The IAEA report “has a sobering impact on many in the world, leaders as well as the publics, and people understand that the time has come,” he told CNN.
“Our greatest wish is that they commit such a mistake,” Iranian Revolutionary Guards commander Amir-Ali Hajizadeh was quoted as saying by the Fars news agency on Monday.
Soltanieh said another reason for not attending the two-day IAEA forum, aimed at learning from the experiences of other so-called nuclear-weapon-free zones (NWFZ), was Israel’s unofficial atomic arsenal.
“As long as the Zionist regime does not belong to the NPT (nuclear non-proliferation treaty)… this kind of conference is useless and cannot succeed,” Soltanieh told Iranian television channel Al-Alam.
Israel is widely believed to possess nuclear weapons but has never confirmed it. Unlike Iran it is not a signatory to the NPT and therefore not subject to IAEA inspections.
Syria, reported by the IAEA to the Security Council over a suspected covert reactor allegedly bombed by Israel in 2007, was however present at the forum, along with Israel, 17 other Middle East states and Palestinian representatives.
Some of the roughly 275 participants from 97 countries in the closed-doors discussion said representatives of several Arab states, particularly Syria and Lebanon, had used their speeches to attack Israel.
“Israeli nuclear capabilities pose a grave and continuous threat to others in the region. Israel must join the NPT,” Syria’s ambassador Bassam Sabbagh said, according to a participant.
Israel’s ambassador was yet to speak. Participants said the atmosphere was however less “confrontational” than previous IAEA events that have degenerated into Arab-Israeli slanging matches.
NWFZ treaties prohibit the production, acquisition and stationing of nuclear weapons, as well as nuclear testing.
Zones of this kind already exist in Latin America and the Caribbean, the South Pacific, Southeast Asia, Africa and Central Asia, encompassing 113 countries.
IAEA member states requested in 2000 that such a Mideast forum take place but agreement on holding such a meeting remained elusive until now.
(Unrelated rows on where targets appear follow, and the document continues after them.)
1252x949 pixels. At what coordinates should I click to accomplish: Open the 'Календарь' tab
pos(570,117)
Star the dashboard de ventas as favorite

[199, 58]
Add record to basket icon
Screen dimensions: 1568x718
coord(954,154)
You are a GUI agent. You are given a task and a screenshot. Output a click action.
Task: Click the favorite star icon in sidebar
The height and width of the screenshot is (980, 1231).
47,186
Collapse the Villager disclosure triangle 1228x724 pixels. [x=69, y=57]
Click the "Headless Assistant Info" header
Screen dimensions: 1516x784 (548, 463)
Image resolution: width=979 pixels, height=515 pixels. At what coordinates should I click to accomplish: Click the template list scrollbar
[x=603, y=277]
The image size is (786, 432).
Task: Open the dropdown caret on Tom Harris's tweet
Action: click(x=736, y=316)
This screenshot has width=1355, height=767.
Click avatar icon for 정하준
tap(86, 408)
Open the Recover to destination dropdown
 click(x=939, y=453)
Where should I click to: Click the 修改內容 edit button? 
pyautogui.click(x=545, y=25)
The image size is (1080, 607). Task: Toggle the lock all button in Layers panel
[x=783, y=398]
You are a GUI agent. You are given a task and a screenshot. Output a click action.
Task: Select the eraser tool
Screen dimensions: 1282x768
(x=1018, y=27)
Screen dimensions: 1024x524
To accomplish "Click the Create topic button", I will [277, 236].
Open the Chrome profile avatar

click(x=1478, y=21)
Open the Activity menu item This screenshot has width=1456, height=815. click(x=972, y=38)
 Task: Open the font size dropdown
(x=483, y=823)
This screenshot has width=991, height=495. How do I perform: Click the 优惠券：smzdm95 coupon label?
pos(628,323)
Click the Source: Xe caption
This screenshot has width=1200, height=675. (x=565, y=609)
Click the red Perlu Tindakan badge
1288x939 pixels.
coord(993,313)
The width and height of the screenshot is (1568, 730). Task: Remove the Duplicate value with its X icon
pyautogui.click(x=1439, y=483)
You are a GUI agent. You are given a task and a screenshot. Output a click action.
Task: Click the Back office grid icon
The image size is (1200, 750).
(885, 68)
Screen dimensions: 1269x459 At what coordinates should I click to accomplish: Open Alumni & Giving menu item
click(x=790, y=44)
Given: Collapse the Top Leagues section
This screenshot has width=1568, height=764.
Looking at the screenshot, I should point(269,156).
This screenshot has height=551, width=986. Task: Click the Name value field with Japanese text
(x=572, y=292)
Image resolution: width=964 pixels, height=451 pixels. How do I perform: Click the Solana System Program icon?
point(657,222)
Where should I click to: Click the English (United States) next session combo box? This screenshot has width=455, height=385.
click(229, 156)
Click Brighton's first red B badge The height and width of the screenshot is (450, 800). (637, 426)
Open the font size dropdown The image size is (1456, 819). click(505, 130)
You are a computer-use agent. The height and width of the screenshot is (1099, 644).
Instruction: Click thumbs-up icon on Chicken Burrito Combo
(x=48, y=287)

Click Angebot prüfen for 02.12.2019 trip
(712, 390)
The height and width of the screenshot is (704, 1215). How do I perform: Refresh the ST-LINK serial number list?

The forum comes ahead of a conference in 2012 to be hosted by Finland on ridding the powder keg region, rocked this year by Arab Spring popular uprisings in several countries, of nuclear weapons.
IAEA head Yukiya Amano, opening the forum, conceded there were “long-standing differences of view” on creating such a zone.
“It has taken 11 years to get to this point,” Amano said. “I hope it will nurture fresh thinking — creative thinking.”
“It’s up to Iran to consider if it can make a contribution. Clearly they felt not,” South Africa’s IAEA ambassador Abdul Samad Minty told reporters.
“But this (the forum) is a first step. It’s not the end of the process.”